The only MEP interviewed by The Privacy Advisor who supported legitimate interest was British conservative Daniel Dalton: “The question of the role of legitimate interest in the ePrivacy [Regulation] is still very much up for grabs. There is no justifiable reason that legitimate interest, balanced by careful safeguards, should not have a place in legislation governing the processing of data online, especially when 'consent fatigue' is a real risk. If online businesses have to rely on cookie banners to ask for consent for every little thing, what value does consent have anymore? Other, strictly controlled grounds for processing also alleviate this risk, and put value back on the action of consent.” 

Eduardo Ustaran, partner at Hogan Lovells, also raised the issue of cookies: “My main concern is that while people are distracted by what promises to be an intense legislative process, the clock to put in place a valid cookie consent solution is ticking. Come 25 May 2018, the widespread 'implied consent' practice risks becoming a glaring breach of the existing law.”

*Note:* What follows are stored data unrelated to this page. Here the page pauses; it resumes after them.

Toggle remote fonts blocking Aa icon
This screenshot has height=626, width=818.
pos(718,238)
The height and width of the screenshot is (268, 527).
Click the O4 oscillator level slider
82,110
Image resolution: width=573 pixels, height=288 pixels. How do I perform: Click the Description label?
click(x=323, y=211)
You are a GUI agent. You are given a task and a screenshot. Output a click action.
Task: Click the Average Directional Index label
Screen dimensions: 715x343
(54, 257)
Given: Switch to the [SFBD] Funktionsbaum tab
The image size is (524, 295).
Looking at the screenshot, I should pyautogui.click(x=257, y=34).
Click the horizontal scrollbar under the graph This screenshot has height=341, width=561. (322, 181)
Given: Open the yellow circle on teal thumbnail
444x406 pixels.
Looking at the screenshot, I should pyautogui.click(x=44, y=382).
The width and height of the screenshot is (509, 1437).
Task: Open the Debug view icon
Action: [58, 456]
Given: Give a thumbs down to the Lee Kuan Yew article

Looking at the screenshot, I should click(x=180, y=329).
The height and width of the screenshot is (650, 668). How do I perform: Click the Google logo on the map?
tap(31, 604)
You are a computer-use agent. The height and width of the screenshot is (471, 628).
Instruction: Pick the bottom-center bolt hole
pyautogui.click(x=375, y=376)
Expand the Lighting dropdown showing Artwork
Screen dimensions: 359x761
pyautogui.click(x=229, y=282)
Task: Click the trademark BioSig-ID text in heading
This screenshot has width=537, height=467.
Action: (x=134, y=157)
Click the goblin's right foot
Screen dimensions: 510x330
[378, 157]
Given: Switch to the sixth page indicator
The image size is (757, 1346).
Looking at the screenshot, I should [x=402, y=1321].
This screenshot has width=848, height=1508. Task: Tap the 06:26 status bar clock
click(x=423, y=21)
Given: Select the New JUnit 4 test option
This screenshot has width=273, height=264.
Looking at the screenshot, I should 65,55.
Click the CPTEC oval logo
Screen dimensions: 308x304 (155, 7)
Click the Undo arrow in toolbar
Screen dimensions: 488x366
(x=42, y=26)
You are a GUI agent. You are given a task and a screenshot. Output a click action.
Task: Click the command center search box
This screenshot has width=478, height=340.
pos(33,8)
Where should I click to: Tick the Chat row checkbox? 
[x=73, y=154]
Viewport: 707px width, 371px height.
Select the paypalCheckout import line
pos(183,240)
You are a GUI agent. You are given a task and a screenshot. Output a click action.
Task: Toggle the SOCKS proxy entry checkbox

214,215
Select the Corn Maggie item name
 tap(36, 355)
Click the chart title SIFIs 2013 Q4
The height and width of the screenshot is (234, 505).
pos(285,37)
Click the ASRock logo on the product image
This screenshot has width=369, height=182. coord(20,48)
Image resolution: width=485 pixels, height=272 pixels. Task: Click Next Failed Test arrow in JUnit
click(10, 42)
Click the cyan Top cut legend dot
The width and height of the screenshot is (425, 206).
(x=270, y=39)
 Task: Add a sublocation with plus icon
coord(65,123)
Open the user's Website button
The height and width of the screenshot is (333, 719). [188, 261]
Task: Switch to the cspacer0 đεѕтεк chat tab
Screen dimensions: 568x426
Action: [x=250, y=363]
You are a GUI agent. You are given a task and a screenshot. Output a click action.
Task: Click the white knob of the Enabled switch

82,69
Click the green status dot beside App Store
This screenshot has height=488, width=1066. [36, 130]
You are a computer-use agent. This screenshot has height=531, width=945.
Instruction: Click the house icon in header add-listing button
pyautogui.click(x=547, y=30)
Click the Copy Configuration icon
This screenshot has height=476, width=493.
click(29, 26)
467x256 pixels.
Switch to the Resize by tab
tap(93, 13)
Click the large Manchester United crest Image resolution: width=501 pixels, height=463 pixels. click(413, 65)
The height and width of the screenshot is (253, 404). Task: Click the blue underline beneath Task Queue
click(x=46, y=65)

He’s certainly correct that there is a huge amount still to discuss in the ePrivacy Regulation — Wi-Fi and Bluetooth tracking, do not track enforcement, and last, but not least, defining what it covers. In particular so-called “ancillary services” need to be pinned down.

According to Dalton, “the EU Commission has wrongly expanded the scope of the legislation too far to cover any service with an ancillary communications element and in doing so risks the viability of many of the services consumers have come to expect and, in cases, rely on.”

Ancillary services are those that provide a communications tool without it being central to the service provided — for example, direct messaging between gamers during an online game or as part of a dating app.

Another shadow rapporteur, Cornelia Ernst, is concerned about metadata: “Traffic data of electronic communications of one person can reveal that person’s relations, the social environment, and how deep the involvement with various contacts are. The same data of a large number of persons can reveal all their relations, everybody's social environment, and finally the social nets and networks that exist between people. In that, it is more sensitive than, for example, the history of transactions of a bank account.”

"We want opt-ins rather than opt-outs." — Dutch MEP Sophie In’t Veld

Dutch MEP Sophie In’t Veld also had her priorities straight: “What we have emphasized in our amendments, and the rapporteur has done the same, is really that the user or data subject retains control and with regard to direct marketing. That also means we want opt-ins rather than opt-outs.”

And Albrecht opened a whole new can of worms with a new Recital (14a) on protocol layers: “Modern electronic communications services, including the internet and the OTT (over the top) services that run on top of it, function on the basis of the separation of layers of protocols and services. That means that what is metadata on one protocol layer is content data for the layers below. Where this regulation lays down different rules for the processing of content and metadata, this should be understood for the respective electronic communications service and the protocol layer it is operating on.”

Expect heavy lobbying on all these issues.

The European Telecommunications Network Operators' Association and the GSMA already released their position: “Rather than specifying each use case in law, which does not provide for a future proof regulation, the ePrivacy Regulation should allow more flexible grounds for processing built upon principles. Such principles should include processing for compatible purposes or legitimate interests which would allow a case-by-case assessment on whether a certain processing activity is allowed or not while being subject to sufficient safeguards.”

The next meeting of all the shadow rapporteurs will take place September 6.